Scott Wallace Searle

And Cary, then just a follow-up. Is there exiting this year, given the ramp of customers into general merchandise and logistics, does that start to get to 50% of the mix at this point in time once we get back to normalized levels? And one other, just on the pricing front, typically, you have pricing negotiations going into the -- from the fourth quarter into the first quarter. That hasn't happened in the last couple of years because of wafer availability issues, does that return as we go into '24?

Chris Diorio

So Scott, I'm going to take the first part of your question and then hand over to Jeff and Cary to talk about the pricing and the negotiations. Retail apparel is still by our estimate, only about 25% penetrated. So there's still huge growth opportunities in that market. Retail general merchandise has enormous growth opportunities and then supply chain and logistics layers on top, we still see retail as being the primary driver of an volumes.
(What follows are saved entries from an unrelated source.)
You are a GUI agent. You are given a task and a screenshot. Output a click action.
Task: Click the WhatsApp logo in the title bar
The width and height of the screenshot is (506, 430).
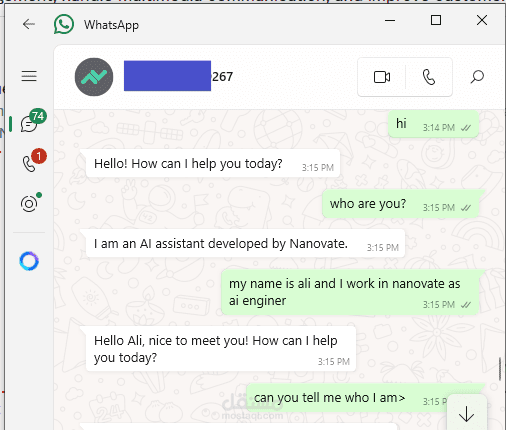coord(64,24)
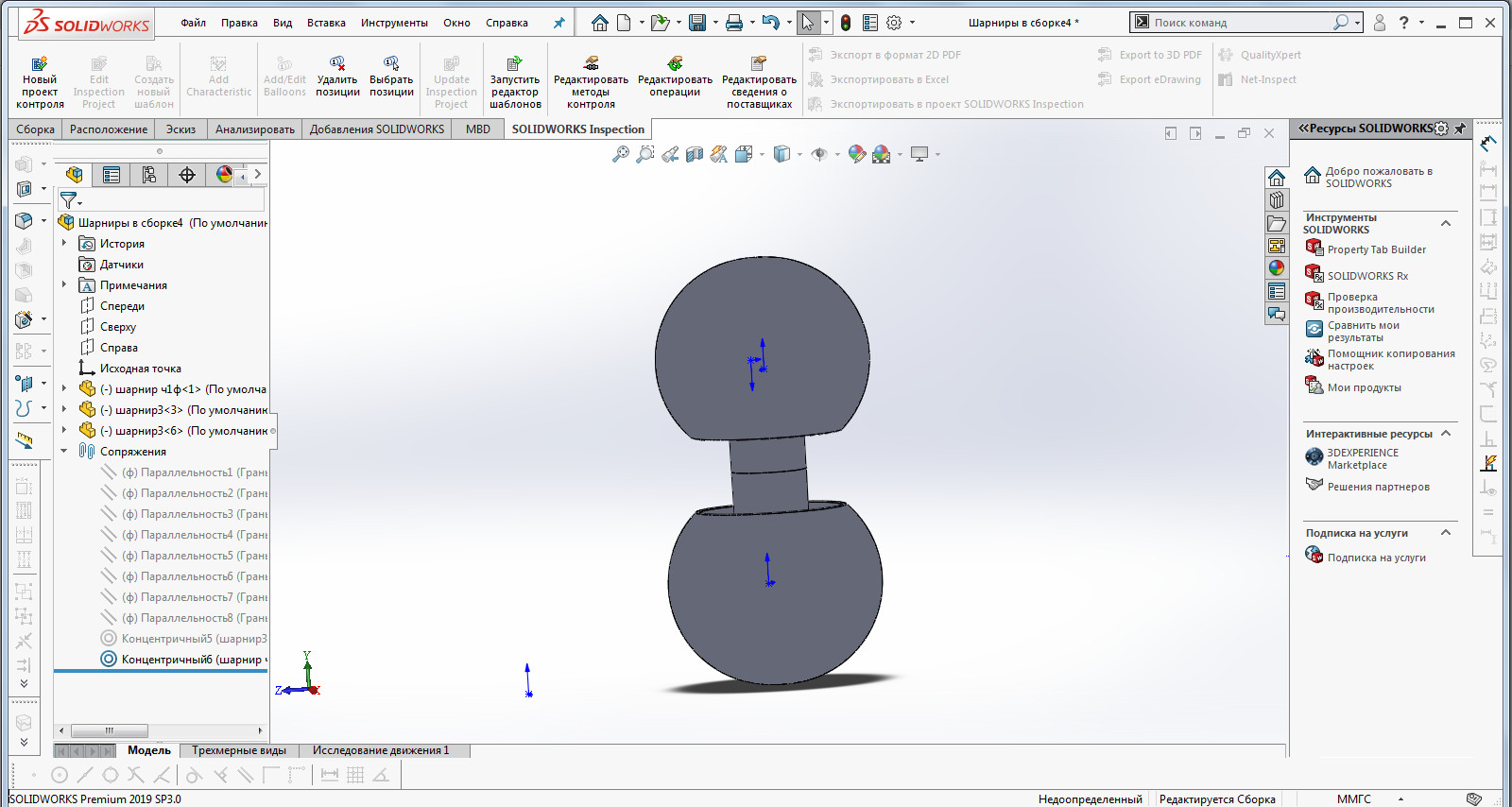This screenshot has height=807, width=1512.
Task: Open the Инструменты menu
Action: (x=393, y=23)
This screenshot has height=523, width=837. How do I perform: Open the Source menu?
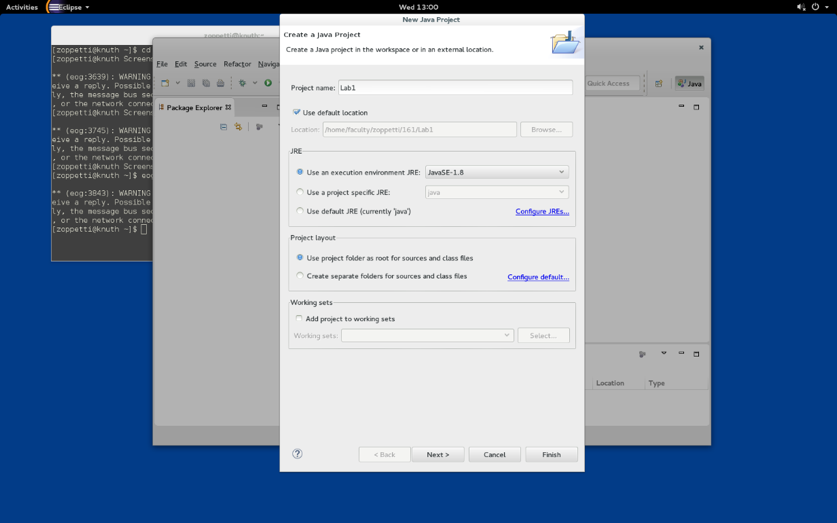coord(205,64)
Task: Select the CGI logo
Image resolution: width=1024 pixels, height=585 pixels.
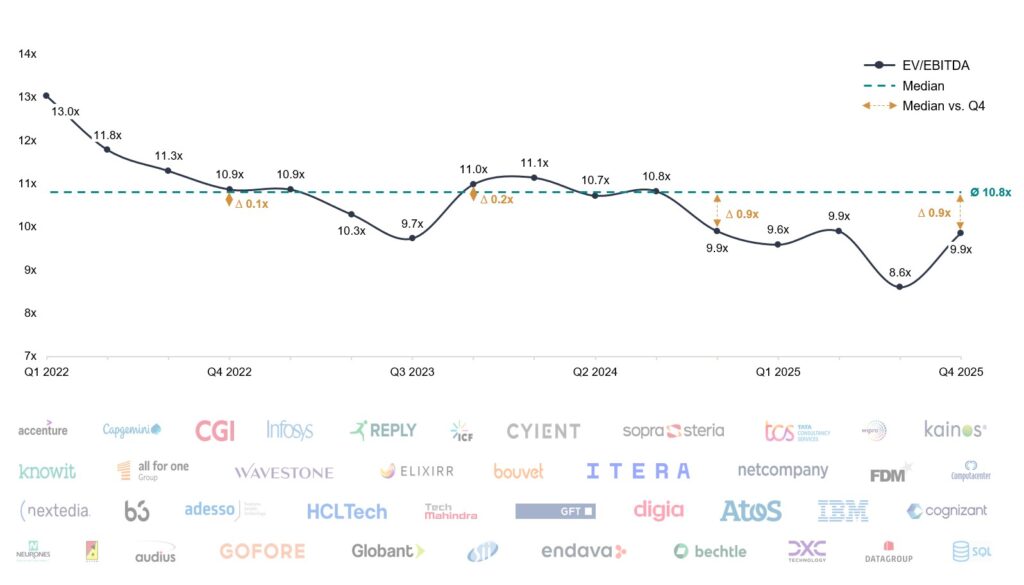Action: pyautogui.click(x=215, y=430)
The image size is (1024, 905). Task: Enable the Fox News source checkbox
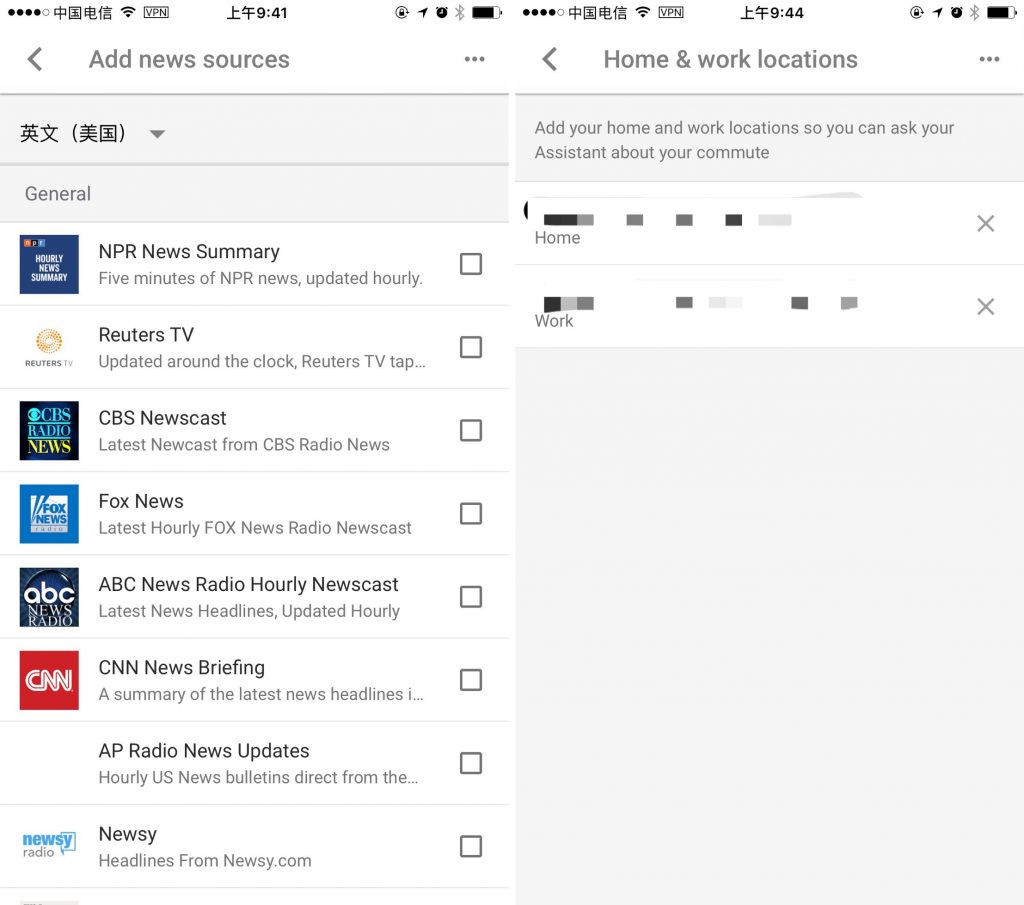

We also see -- we see long-term secular growth in our industry. It's a long-term opportunity. We have confidence in that long-term opportunity. adoption has increased and will increase over time. So we're going to manage through this downturn. We're going to come out strong to the other side. We're going to be delivering into those opportunities. We're going to leverage our strengths, and we're confident in the future. But as we just noted on the call, given the dynamics that are a consequence of the inventory shortfalls, let me take that back, that are a consequence of the product shortfalls we had in 2022. We now entered an over-inventory situation at our partners as they're burning down their safety stock, now seeing that we have enough wafers, there's some gyrations that we have to work through. We're going to work through as much of them as we can in the third quarter. There will be a tail end of the fourth, and we'll report out as soon as we know more information about the fourth on our next call. and provide more visibility going forward. But the long-term opportunity in front of us remains strong. To the second part of your question, in terms of pricing and when do negotiations happen?

Jeffrey Dossett

Yes. You're absolutely correct, Scott. Historically, price negotiations have occurred late in the fourth quarter and result in low to mid-single-digit ASP declines in the first quarter. That hasn't been the case in the last couple of years as our cost has increased in order to maintain the integrity of our margin model, we pass those costs on to our customers. I don't want to project what's going to happen right now, but our goal, I would reiterate, is maintaining the integrity of the margin model. So it's tough to do that unless we see a cost decline for Impinj.

Operator

This concludes our question-and-answer session. I would like to turn the conference back over to Chris Diorio, Co-Founder and CEO, for any closing remarks.

Chris Diorio

Thank you, MJ. I'd like to thank you all for joining the call today. I hope you and your loved ones are and remain safe and well. Thank you.

Operator

The conference has now concluded. Thank you for attending today's presentation. You may now disconnect.